As one of those waiting, I observed a guy on several occasions as he would say, “excuse me, pardon me, coming through” and make his way through the group and calmly walk to his car through the torrent of rain, with no umbrella, no coat, no hat with all us watching from under the awning. Yes, he got wet, but he didn’t wait for an indeterminate amount of time trying not to get wet.
Of all the things we may face in life, getting wet is on the low end of the impact list. Even though being wet may be uncomfortable, we do not melt and we eventually dry. Yet rain is something that is viewed with enough disdain that we often wait for it to pass. There are obstacles and inconveniences, with rain being just an inconvenience in most cases, but it was an obstacle to those of us under the awning.
It is very easy for people to treat an inconvenience like it is an obstacle.
There is an endless list of circumstances that can cause people to wait and not take action because it inconveniences them in some way.
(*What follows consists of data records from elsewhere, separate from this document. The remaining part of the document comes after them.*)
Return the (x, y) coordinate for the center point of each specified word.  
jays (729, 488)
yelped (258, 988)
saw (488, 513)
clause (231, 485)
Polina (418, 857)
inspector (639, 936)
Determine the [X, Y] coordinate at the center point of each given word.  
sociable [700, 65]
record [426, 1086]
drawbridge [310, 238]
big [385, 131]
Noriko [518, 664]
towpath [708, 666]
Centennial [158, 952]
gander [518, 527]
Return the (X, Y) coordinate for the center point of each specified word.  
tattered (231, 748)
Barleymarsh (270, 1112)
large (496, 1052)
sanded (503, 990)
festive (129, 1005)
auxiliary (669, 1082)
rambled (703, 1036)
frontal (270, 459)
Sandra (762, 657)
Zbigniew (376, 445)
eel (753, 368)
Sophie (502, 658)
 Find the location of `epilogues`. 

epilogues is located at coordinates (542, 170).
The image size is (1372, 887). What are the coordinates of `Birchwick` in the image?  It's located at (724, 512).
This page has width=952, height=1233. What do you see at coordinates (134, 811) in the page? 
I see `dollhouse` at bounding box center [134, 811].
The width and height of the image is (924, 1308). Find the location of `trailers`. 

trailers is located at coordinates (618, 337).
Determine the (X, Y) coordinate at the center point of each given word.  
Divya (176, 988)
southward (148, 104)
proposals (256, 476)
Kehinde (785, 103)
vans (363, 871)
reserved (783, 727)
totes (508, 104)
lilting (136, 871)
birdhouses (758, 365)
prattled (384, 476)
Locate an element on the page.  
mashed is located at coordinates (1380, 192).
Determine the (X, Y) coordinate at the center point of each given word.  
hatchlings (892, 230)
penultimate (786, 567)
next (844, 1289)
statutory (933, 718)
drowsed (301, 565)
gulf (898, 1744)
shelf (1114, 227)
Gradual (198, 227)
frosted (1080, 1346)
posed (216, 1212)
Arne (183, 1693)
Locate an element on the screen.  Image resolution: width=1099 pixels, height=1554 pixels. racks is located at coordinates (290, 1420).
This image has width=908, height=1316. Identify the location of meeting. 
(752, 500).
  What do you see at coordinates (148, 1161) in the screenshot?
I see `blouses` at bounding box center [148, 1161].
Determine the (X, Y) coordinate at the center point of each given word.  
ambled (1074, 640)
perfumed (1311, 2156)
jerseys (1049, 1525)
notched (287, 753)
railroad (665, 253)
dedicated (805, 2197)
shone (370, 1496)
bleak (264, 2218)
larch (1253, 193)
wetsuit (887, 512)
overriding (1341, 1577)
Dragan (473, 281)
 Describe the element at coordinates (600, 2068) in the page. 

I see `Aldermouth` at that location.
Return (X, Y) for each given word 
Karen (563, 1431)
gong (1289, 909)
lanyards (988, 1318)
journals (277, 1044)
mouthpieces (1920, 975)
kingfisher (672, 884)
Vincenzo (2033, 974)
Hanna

If you are leading people, you will often find when presented with an inconvenience they will wait before taking action. Part of the challenge of being a leader/project manager is just getting people started, getting the work kicked off, because there are always inconveniences that people will treat as an obstacle and then use it as an excuse not to get started.
It is good management practice to have a list of constraints that prevent a major task or work activity from getting started.
You then must assertively “work” this constraint list by eliminating the constraints and always following up to ensure people have nothing prohibiting them from getting started. Additionally, understanding the constraints to getting work started can prevent people from starting before they should and avoid the risks and damage that may cause. In the absence of an actively managed constraint list expect to get a variety of excuses as to why they are waiting to get started.
Often projects are late on deliverables not because the work took longer, but because we started late and we started late because of an inconvenience, not a true obstacle.
Sometimes the best course of action may be to wait, but in a lot of circumstances people wait unnecessarily. Inconvenience takes us out of our comfort zone and unfortunately that is where success lies. Success is almost always out of our comfort zone. The next time you encounter a downpour (without lightning) walk right out into it, the rain will be cold, it will make you uncomfortable but you will not melt and neither will the people you lead along with you into that downpour.